Clinical Significance of Human Coronavirus in Bronchoalveolar Lavage Samples From Hematopoietic Cell Transplant Recipients and Patients With Hematologic Malignancies

Abstract

Background.: The possible role of human coronavirus (HCoV) in lower respiratory tract disease (LRTD) in hematopoietic cell transplant (HCT) recipients and patients with hematologic malignancies (HM) has not been well studied.

Methods.: We conducted a retrospective review of HCT/HM patients with HCoV detected in bronchoalveolar lavage (BAL). HCoV strains were identified in BAL samples using strain-specific polymerase chain reaction. Mortality rates were compared among HCT recipients with LRTD caused by HCoV, respiratory syncytial virus (RSV), influenza virus, or parainfluenza virus (PIV) by multivariable Cox regression analysis.

Results.: We identified 35 patients (37 episodes) with HCoV LRTD. Among 23 available BAL samples, 48% were strain OC43, 22% were NL63, 17% were 229E, and 13% were HKU1. Overall, 21 patients (60%) required oxygen therapy at diagnosis and 19 (54%) died within 90 days of diagnosis. Respiratory copathogens were detected in 21 episodes (57%), including viruses (n = 12), fungi (n = 10), and bacteria (n = 8). Mortality rates were not different between patients with and without copathogens (P = .65). In multivariable models, mortality associated with HCoV LRTD was similar to that seen with RSV, influenza, and PIV LRTD in HCT recipients (adjusted hazard ratio, 1.34 [95% confidence interval, .66-2.71], P = .41 vs RSV, adjusted for cell source, cytopenia, copathogens, oxygen use, and steroid use).
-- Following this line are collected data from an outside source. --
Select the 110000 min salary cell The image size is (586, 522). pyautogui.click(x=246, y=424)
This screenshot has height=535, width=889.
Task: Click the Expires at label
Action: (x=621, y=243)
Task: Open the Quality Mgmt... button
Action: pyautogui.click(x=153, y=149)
Conclusions.: HCoV LRTD in patients with HCT or HM is associated with high rates of oxygen use and mortality. Mortality associated with HCoV LRTD in HCT recipients appears to be similar to that seen with RSV, influenza virus, and PIV.

Keywords: bronchoalveolar lavage; hematologic malignancy.; hematopoietic cell transplant; human coronavirus; lower respiratory tract disease.

Figure 1.

A, Human coronavirus strain. Seasonal distribution of human coronavirus lower respiratory tract disease (LRTD). B, Respiratory copathogens in human coronavirus LRTD. Each color indicates category of copathogen as follows: white (viruses), gray (fungi), and dark gray (bacteria). Respiratory viral copathogens were detected in 12 patients, fungal copathogens were detected in 10 patients, and bacterial copathogens were detected in 8 patients. The number of patients (n = 30) with other respiratory copathogens does not equal the sum of detections for each respiratory copathogen (n = 36) owing to codetections of multiple copathogens in some subjects.Abbreviations: ADV, adenovirus; A. fumigutus, Aspergillus fumigatus; B. cepacia, Burkholderia cepacia; CMV, cytomegalovirus; C. neoformans, Cryptococcus neoformans; E. faecium, Enterococcus faecium; H. influenzae, Haemophilus influenzae; HMPV, human metapnuemovirus; NT, nontypeable strain due to unavailable sample; P. aeruginosa, Pseudomonas aeruginosa; PIV, parainfluenza virus; PJP, Pneumocystis jirovecii; RSV, respiratory syncytial virus; RV, rhinovirus; S. aureus, Staphylococcus aureus; VGS, Viridans group streptococci.

Figure 2.

Viral load of human coronavirus in bronchoalveolar lavage samples. The bars indicate median values and first and third quartiles.

Figure 3.

Kaplan-Meier overall survival curve by day 90 after diagnosis of lower respiratory tract disease without respiratory viral copathogens according to respiratory virus classification in hematopoietic cell transplant recipients. A, Kaplan-Meier overall survival curve in overall cohort (n = 286) (log-rank test, P = .78). B, Kaplan-Meier overall survival curve in patients without other copathogens (n = 173) (log-rank test, P = .47). C, Kaplan-Meier overall survival curve in patients with oxygen requirement at diagnosis (n = 178) (log-rank test, P = .78). D, Kaplan-Meier overall survival curve in patients without oxygen requirement at diagnosis (n = 108) (log-rank test, P = .78).